My mom and I won’t be together on Mother’s Day this year — we’ll celebrate later, with terrarium-size gin and tonics and clams à la ajillo out the wazoo. But I won’t be entirely motherless. I have enough fictional parents on my shelves to fill several softball teams, and I will simply have to make do until my actual flesh and blood arrives in New York.

I recently read the novelist Anne Enright’s essay for the Book Review about the role, or lack thereof, of mothers in fiction. It’s a fascinating provocation. “Fiction is a symptom of maternal absence,” she wrote back in 2015. “The story is everything but her.”

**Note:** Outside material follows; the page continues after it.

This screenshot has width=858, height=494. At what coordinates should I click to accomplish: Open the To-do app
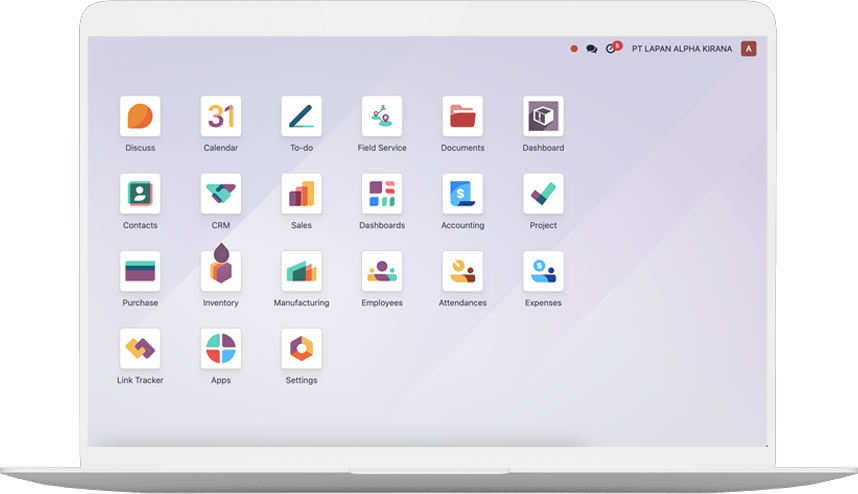(301, 117)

So much — thank goodness — has changed in the intervening decade. Even off the top of my head I can think of dozens of books (both fictional and non) that meaningfully grapple with motherhood, including one published this week. In “Second Life,” Amanda Hess, a cultural critic for The Times, writes movingly about what it means to raise children in an age when “the American model of parenting,” as she puts it, is “a punishing and isolated ordeal.”

Sobering, no doubt — yet hopefully a balm for any parents grappling with loneliness, bewilderment or disdain for the mind-numbing vocabulary affixed to various parenting implements (Snoo, Woombie, Ubbi).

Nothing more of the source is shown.